Há muito que estudo, escrevo e analiso, apresento em palestras e congressos e colaboro em debates, grupos de reflexão e imprensa sobre a saúde em diversos países na Europa, no mundo e em Portugal em particular.
Mundo, que nesta área é tão diverso e tão desigual, com realidades diferentes e por vezes sem soluções. Alguns países têm sistemas de saúde organizados, outros são mais liberais e há ainda muitos, muitos outros, que não têm nada exceto o que lhes é fornecido por organizações internacionais, como por exemplo, as Nações Unidas.
Há muito que a minha preocupação sobre a saúde dos cidadãos me sensibiliza e por vezes me causa angústia. Sinto responsabilidade pessoal acrescida, pelo facto de ser médico e cirurgião, com muitos anos de experiência em mais do que um país e em diferentes realidades.
Tratar os doentes, cuidar dos saudáveis
Auscultando os anseios dos doentes e dos saudáveis, que querem permanecer saudáveis, vou compreendendo o complicado puzzle e percecionar quais as prioridades e as ansiedades das pessoas.
A situação é diversa através do território europeu. Há diferenças na eficácia e na celeridade. No Reino Unido, por exemplo, com o National Health Service que inspirou o SNS – Serviço Nacional de Saúde português, os cidadãos reportam que as respostas são demoradas e a eficácia é por vezes discutível. No entanto, estes mesmos cidadãos não pretendem mudar o sistema. “Não há memória de mudanças de sistema exceto com guerras ou catástrofes”.
Em Portugal o panorama é ainda mais complicado, por vezes com dificuldade no atendimento de casos urgentes, conforme tem vindo a público recentemente. Estudos comparativos mostram que no NHS do Reino Unido, por exemplo, se doentes oncológicos de vários tipos de cancro fossem tratados na Holanda, 9 mil vidas seriam poupadas por ano, na Alemanha 12 mil e na Bélgica 14 mil (Kristian Niemietz).
Os cidadãos do século XXI exigem consulta atempada, pronto diagnóstico e célere tratamento.
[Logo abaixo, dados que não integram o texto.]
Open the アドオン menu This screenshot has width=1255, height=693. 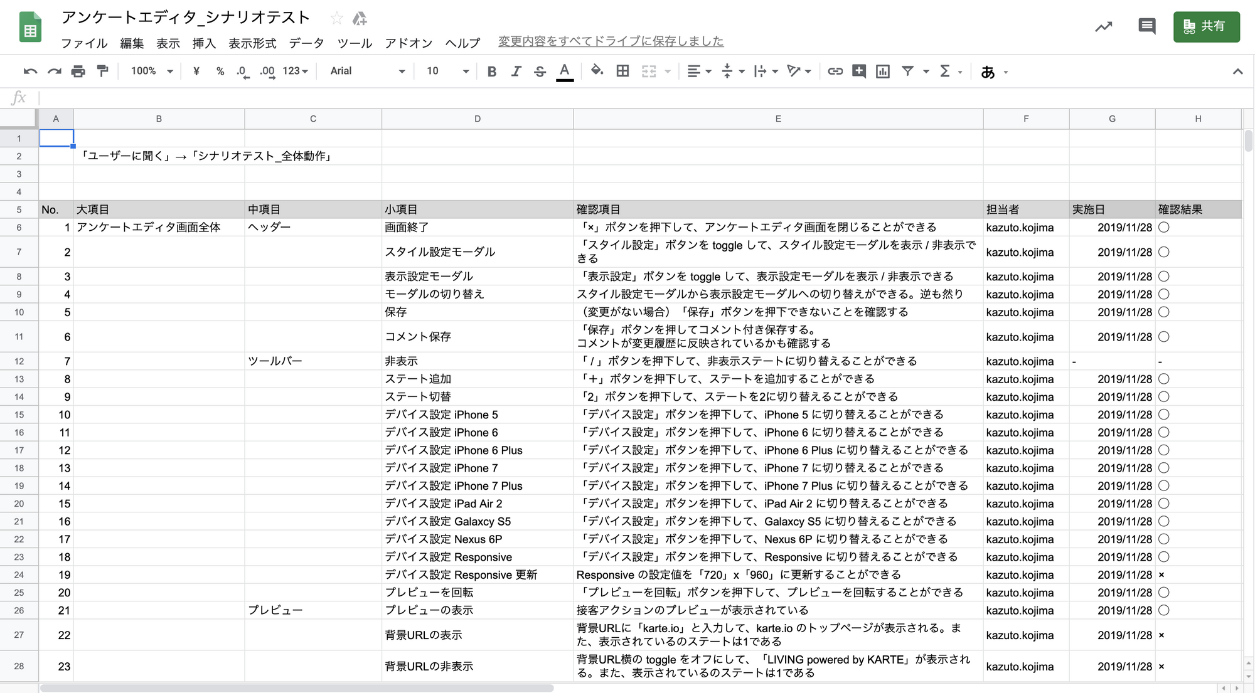(409, 43)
As listas de espera são o oposto e aumentam a mortalidade evitável, ultimamente agravada pela epidemia do covid-19 que complicou as situações e deixou sequelas.
E quanto as saudáveis? De uma forma geral, todos nós temos obrigação de olhar pela nossa saúde e em Portugal está mesmo na Constituição (artigo 64 da Constituição da República).
Olhar pela nossa saúde é uma prova de inteligência e ter alguma literacia é mesmo importante. Não é teoria, cada um de nós deverá tomar iniciativas de vida saudável, exercício físico, alimentação de qualidade e ar puro, melhoria do ambiente de trabalho e também repouso adequado. Tudo isto associado aos pequenos prazeres da vida, a família, os amigos, o amor, pequenos períodos de lazer, por exemplo, estimulam o nosso cérebro e trazem a médio prazo felicidade. Há ainda os autocuidados, a autoavaliação periódica, o controlo de fatores de risco, um verdadeiro investimento para mais anos de vida com qualidade.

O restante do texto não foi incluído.